GPMSepanjang sejarah berdirinya, gereja Kristen banyak diancam dengan berbagai macam penderitaan (terutama pada zaman Romawi). Meskipun demikian gereja tidak pernah mati dan tidak akan mati.

  • Demikian halnya dengan GPM dalam HUT ke-21 pada bulan September 2018 ini boleh melewati tantangan yang begitu berat tetapi masih ada, bahkan selalu bertumbuh.

Yesus Kristus sendiri berkata :

Mat 16:18 – Dan Aku pun berkata kepadamu: Engkau adalah Petrus dan di atas batu karang ini Aku akan mendirikan jemaat-Ku dan alam maut tidak akan menguasainya.

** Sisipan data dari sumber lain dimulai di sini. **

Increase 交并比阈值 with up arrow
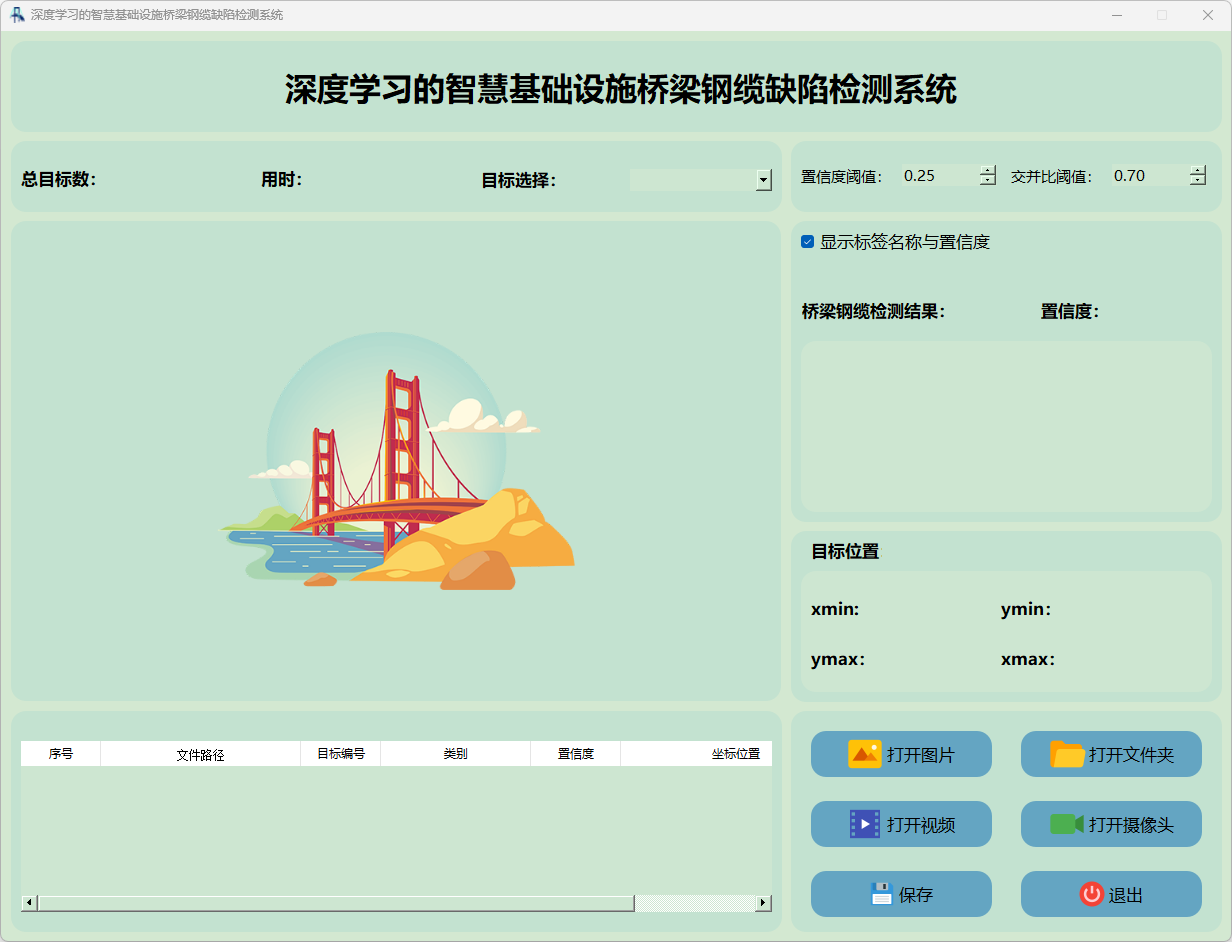Image resolution: width=1232 pixels, height=942 pixels. [1198, 170]
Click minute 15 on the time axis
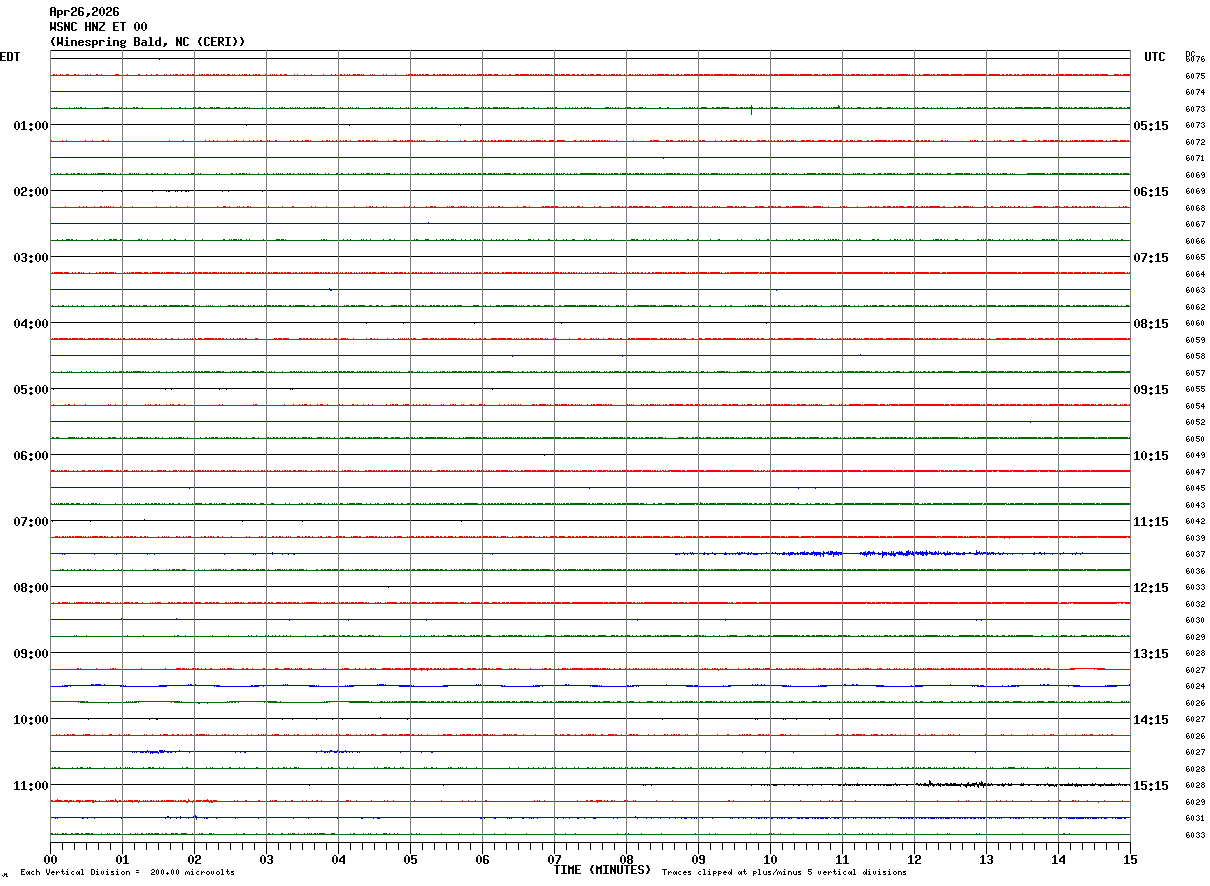 click(x=1130, y=859)

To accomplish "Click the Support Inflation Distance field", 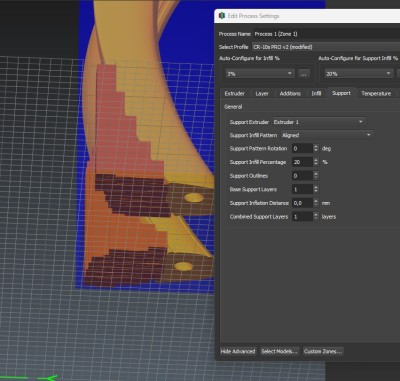I will (x=303, y=203).
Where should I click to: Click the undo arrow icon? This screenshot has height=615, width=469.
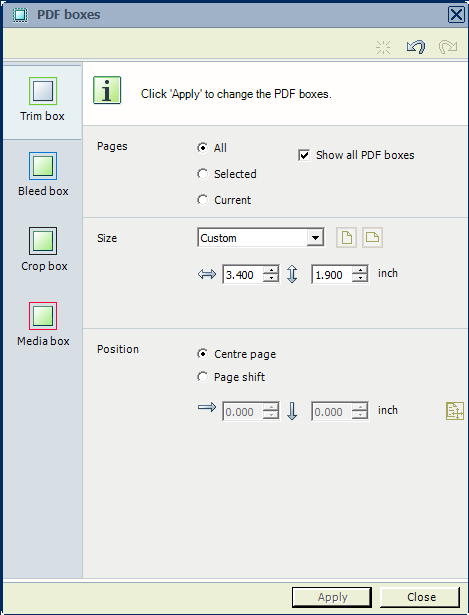point(416,47)
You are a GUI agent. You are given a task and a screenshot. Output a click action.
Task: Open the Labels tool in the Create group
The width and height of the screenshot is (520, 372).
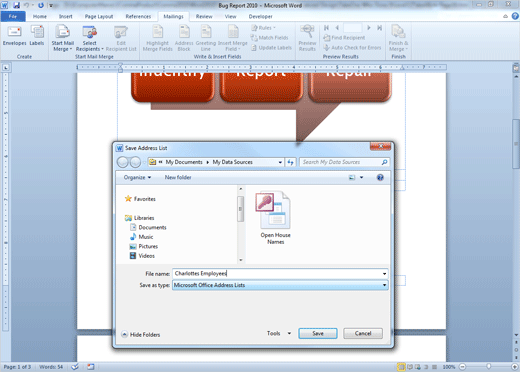coord(37,36)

TL – “… Aku akan membangunkan sidang-Ku; dan segala pintu alam maut pun tiada akan dapat mengalahkan dia.

Ayat tersebut di atas menjelaskan bahwa: Gereja boleh menghadapi maut, namun maut tidak akan mampu berkuasa mengalahkannya. “Suatu gereja lokal bisa saja dimusnahkan, tetapi gereja secara universal tidak akan pernah bisa dimusnahkan. Bahwa gereja mampu bertahan dari segala upaya penghancuran ini membuktikan adanya kekuatan Ilahi yang memeliharanya. Kekuatan Ilahi ini tidak lain adalah kuasa dari Kristus – Kepala Gereja itu.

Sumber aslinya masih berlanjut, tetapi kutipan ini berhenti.